-- Start of Task data --

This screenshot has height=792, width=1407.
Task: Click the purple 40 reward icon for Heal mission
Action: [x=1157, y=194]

-- End of Task data --
-- Start of Task data --

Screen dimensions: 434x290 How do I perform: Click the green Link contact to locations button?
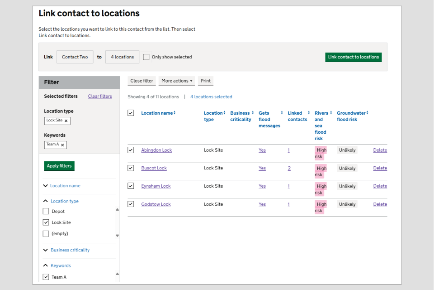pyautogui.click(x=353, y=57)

-- End of Task data --

### The task
Retype the lines starting with the line containing "Screen dimensions: 434x290" and going on through the line containing "pyautogui.click(x=353, y=57)", both included, leaving out the pictures.

### Final answer
Screen dimensions: 434x290 How do I perform: Click the green Link contact to locations button?
pyautogui.click(x=353, y=57)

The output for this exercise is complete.